## Task item
The records come next. Copy all of them exactly.

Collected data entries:
________________
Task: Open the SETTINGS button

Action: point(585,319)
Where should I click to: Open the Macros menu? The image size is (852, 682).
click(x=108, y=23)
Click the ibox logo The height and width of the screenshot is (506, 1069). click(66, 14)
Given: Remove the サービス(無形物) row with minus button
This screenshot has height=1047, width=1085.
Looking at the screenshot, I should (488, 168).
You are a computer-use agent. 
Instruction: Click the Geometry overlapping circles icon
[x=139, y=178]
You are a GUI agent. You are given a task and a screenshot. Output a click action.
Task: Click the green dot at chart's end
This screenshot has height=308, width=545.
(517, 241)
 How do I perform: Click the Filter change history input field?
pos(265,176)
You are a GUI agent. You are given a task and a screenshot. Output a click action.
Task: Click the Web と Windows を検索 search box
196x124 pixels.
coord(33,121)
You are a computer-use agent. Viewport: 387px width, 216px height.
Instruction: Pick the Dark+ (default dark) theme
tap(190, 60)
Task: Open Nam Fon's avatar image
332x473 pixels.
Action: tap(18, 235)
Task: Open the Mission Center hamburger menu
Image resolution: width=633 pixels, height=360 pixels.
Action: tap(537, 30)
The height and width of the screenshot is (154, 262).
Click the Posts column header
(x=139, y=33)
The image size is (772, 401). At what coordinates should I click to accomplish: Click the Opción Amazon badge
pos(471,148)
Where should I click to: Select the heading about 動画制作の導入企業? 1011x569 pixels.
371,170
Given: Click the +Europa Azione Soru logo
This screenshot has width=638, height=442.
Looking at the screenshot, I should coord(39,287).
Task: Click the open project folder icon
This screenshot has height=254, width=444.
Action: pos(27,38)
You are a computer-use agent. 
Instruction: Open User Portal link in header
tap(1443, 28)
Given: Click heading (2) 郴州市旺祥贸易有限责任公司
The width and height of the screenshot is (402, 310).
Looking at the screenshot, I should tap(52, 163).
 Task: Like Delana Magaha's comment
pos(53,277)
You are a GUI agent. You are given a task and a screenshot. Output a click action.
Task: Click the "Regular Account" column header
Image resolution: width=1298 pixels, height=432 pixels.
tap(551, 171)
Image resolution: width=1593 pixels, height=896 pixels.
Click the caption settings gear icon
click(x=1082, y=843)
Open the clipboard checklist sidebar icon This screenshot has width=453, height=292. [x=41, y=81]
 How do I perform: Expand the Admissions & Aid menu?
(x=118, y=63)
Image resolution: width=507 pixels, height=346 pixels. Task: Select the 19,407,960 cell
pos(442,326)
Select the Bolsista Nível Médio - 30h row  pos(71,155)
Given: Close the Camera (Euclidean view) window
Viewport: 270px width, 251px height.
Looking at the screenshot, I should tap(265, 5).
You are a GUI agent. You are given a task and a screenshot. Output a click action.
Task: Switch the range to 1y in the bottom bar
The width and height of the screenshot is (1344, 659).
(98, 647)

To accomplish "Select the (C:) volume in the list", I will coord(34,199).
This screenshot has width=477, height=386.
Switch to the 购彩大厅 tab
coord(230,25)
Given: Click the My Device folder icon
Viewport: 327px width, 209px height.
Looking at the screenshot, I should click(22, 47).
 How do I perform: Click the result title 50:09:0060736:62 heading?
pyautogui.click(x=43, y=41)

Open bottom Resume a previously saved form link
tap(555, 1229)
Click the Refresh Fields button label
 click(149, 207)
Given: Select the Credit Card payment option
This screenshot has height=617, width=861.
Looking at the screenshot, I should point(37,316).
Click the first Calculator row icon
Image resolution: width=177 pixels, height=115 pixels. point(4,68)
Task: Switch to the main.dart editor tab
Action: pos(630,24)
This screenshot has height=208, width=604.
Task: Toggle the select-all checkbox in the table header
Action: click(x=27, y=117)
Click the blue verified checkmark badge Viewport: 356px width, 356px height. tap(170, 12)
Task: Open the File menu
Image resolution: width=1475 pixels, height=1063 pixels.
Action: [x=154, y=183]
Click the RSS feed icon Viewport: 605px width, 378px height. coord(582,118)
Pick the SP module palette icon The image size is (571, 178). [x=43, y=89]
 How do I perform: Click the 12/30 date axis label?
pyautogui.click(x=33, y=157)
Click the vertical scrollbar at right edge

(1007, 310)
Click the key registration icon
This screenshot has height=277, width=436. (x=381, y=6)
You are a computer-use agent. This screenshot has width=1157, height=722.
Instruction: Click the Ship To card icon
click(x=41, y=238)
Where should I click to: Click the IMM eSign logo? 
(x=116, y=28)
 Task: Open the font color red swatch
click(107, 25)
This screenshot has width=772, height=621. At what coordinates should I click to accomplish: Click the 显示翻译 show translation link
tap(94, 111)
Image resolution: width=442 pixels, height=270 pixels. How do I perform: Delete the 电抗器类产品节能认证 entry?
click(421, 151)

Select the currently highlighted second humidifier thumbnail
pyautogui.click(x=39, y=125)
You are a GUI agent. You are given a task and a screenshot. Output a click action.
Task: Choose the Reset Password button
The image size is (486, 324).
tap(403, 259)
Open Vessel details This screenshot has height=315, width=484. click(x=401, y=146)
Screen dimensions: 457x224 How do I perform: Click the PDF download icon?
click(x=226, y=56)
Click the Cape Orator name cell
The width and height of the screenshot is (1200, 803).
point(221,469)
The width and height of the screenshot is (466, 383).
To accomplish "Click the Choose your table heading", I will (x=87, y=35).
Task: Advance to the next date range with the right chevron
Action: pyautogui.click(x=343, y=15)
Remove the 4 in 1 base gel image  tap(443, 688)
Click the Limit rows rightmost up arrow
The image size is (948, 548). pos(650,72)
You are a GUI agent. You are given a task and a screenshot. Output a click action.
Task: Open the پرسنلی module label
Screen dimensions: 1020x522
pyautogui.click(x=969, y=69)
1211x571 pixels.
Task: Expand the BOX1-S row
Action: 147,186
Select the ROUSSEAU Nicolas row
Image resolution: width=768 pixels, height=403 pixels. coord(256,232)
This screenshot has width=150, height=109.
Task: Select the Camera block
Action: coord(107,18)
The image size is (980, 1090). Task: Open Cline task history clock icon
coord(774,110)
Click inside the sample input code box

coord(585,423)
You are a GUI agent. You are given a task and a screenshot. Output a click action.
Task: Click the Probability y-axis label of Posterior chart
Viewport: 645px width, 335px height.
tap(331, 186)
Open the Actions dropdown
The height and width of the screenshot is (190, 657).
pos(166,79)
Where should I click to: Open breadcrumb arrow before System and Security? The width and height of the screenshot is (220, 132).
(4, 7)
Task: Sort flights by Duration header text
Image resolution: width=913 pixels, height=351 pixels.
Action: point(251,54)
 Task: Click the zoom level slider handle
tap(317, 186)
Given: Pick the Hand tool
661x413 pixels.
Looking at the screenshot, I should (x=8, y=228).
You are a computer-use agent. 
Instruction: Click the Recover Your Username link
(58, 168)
________________
## Answer space
Task: Open the SETTINGS button

Action: point(585,319)
Where should I click to: Open the Macros menu? The image size is (852, 682).
click(x=108, y=23)
Click the ibox logo The height and width of the screenshot is (506, 1069). click(66, 14)
Given: Remove the サービス(無形物) row with minus button
This screenshot has height=1047, width=1085.
Looking at the screenshot, I should (488, 168).
You are a computer-use agent. 
Instruction: Click the Geometry overlapping circles icon
[x=139, y=178]
You are a GUI agent. You are given a task and a screenshot. Output a click action.
Task: Click the green dot at chart's end
This screenshot has height=308, width=545.
(517, 241)
 How do I perform: Click the Filter change history input field?
pos(265,176)
You are a GUI agent. You are given a task and a screenshot. Output a click action.
Task: Click the Web と Windows を検索 search box
196x124 pixels.
coord(33,121)
You are a computer-use agent. Viewport: 387px width, 216px height.
Instruction: Pick the Dark+ (default dark) theme
tap(190, 60)
Task: Open Nam Fon's avatar image
332x473 pixels.
Action: tap(18, 235)
Task: Open the Mission Center hamburger menu
Image resolution: width=633 pixels, height=360 pixels.
Action: tap(537, 30)
The height and width of the screenshot is (154, 262).
Click the Posts column header
(x=139, y=33)
The image size is (772, 401). At what coordinates should I click to accomplish: Click the Opción Amazon badge
pos(471,148)
Where should I click to: Select the heading about 動画制作の導入企業? 1011x569 pixels.
371,170
Given: Click the +Europa Azione Soru logo
This screenshot has width=638, height=442.
Looking at the screenshot, I should coord(39,287).
Task: Click the open project folder icon
This screenshot has height=254, width=444.
Action: pos(27,38)
You are a computer-use agent. 
Instruction: Open User Portal link in header
tap(1443, 28)
Given: Click heading (2) 郴州市旺祥贸易有限责任公司
The width and height of the screenshot is (402, 310).
Looking at the screenshot, I should tap(52, 163).
 Task: Like Delana Magaha's comment
pos(53,277)
You are a GUI agent. You are given a task and a screenshot. Output a click action.
Task: Click the "Regular Account" column header
Image resolution: width=1298 pixels, height=432 pixels.
tap(551, 171)
Image resolution: width=1593 pixels, height=896 pixels.
Click the caption settings gear icon
click(x=1082, y=843)
Open the clipboard checklist sidebar icon This screenshot has width=453, height=292. [x=41, y=81]
 How do I perform: Expand the Admissions & Aid menu?
(x=118, y=63)
Image resolution: width=507 pixels, height=346 pixels. Task: Select the 19,407,960 cell
pos(442,326)
Select the Bolsista Nível Médio - 30h row  pos(71,155)
Given: Close the Camera (Euclidean view) window
Viewport: 270px width, 251px height.
Looking at the screenshot, I should tap(265, 5).
You are a GUI agent. You are given a task and a screenshot. Output a click action.
Task: Switch the range to 1y in the bottom bar
The width and height of the screenshot is (1344, 659).
(98, 647)

To accomplish "Select the (C:) volume in the list", I will coord(34,199).
This screenshot has width=477, height=386.
Switch to the 购彩大厅 tab
coord(230,25)
Given: Click the My Device folder icon
Viewport: 327px width, 209px height.
Looking at the screenshot, I should click(22, 47).
 How do I perform: Click the result title 50:09:0060736:62 heading?
pyautogui.click(x=43, y=41)

Open bottom Resume a previously saved form link
tap(555, 1229)
Click the Refresh Fields button label
 click(149, 207)
Given: Select the Credit Card payment option
This screenshot has height=617, width=861.
Looking at the screenshot, I should point(37,316).
Click the first Calculator row icon
Image resolution: width=177 pixels, height=115 pixels. point(4,68)
Task: Switch to the main.dart editor tab
Action: pos(630,24)
This screenshot has height=208, width=604.
Task: Toggle the select-all checkbox in the table header
Action: click(x=27, y=117)
Click the blue verified checkmark badge Viewport: 356px width, 356px height. tap(170, 12)
Task: Open the File menu
Image resolution: width=1475 pixels, height=1063 pixels.
Action: [x=154, y=183]
Click the RSS feed icon Viewport: 605px width, 378px height. coord(582,118)
Pick the SP module palette icon The image size is (571, 178). [x=43, y=89]
 How do I perform: Click the 12/30 date axis label?
pyautogui.click(x=33, y=157)
Click the vertical scrollbar at right edge

(1007, 310)
Click the key registration icon
This screenshot has height=277, width=436. (x=381, y=6)
You are a computer-use agent. This screenshot has width=1157, height=722.
Instruction: Click the Ship To card icon
click(x=41, y=238)
Where should I click to: Click the IMM eSign logo? 
(x=116, y=28)
 Task: Open the font color red swatch
click(107, 25)
This screenshot has width=772, height=621. At what coordinates should I click to accomplish: Click the 显示翻译 show translation link
tap(94, 111)
Image resolution: width=442 pixels, height=270 pixels. How do I perform: Delete the 电抗器类产品节能认证 entry?
click(421, 151)

Select the currently highlighted second humidifier thumbnail
pyautogui.click(x=39, y=125)
You are a GUI agent. You are given a task and a screenshot. Output a click action.
Task: Choose the Reset Password button
The image size is (486, 324).
tap(403, 259)
Open Vessel details This screenshot has height=315, width=484. click(x=401, y=146)
Screen dimensions: 457x224 How do I perform: Click the PDF download icon?
click(x=226, y=56)
Click the Cape Orator name cell
The width and height of the screenshot is (1200, 803).
point(221,469)
The width and height of the screenshot is (466, 383).
To accomplish "Click the Choose your table heading", I will (x=87, y=35).
Task: Advance to the next date range with the right chevron
Action: pyautogui.click(x=343, y=15)
Remove the 4 in 1 base gel image  tap(443, 688)
Click the Limit rows rightmost up arrow
The image size is (948, 548). pos(650,72)
You are a GUI agent. You are given a task and a screenshot. Output a click action.
Task: Open the پرسنلی module label
Screen dimensions: 1020x522
pyautogui.click(x=969, y=69)
1211x571 pixels.
Task: Expand the BOX1-S row
Action: 147,186
Select the ROUSSEAU Nicolas row
Image resolution: width=768 pixels, height=403 pixels. coord(256,232)
This screenshot has width=150, height=109.
Task: Select the Camera block
Action: coord(107,18)
The image size is (980, 1090). Task: Open Cline task history clock icon
coord(774,110)
Click inside the sample input code box

coord(585,423)
You are a GUI agent. You are given a task and a screenshot. Output a click action.
Task: Click the Probability y-axis label of Posterior chart
Viewport: 645px width, 335px height.
tap(331, 186)
Open the Actions dropdown
The height and width of the screenshot is (190, 657).
pos(166,79)
Where should I click to: Open breadcrumb arrow before System and Security? The width and height of the screenshot is (220, 132).
(4, 7)
Task: Sort flights by Duration header text
Image resolution: width=913 pixels, height=351 pixels.
Action: point(251,54)
 Task: Click the zoom level slider handle
tap(317, 186)
Given: Pick the Hand tool
661x413 pixels.
Looking at the screenshot, I should (x=8, y=228).
You are a computer-use agent. 
Instruction: Click the Recover Your Username link
(58, 168)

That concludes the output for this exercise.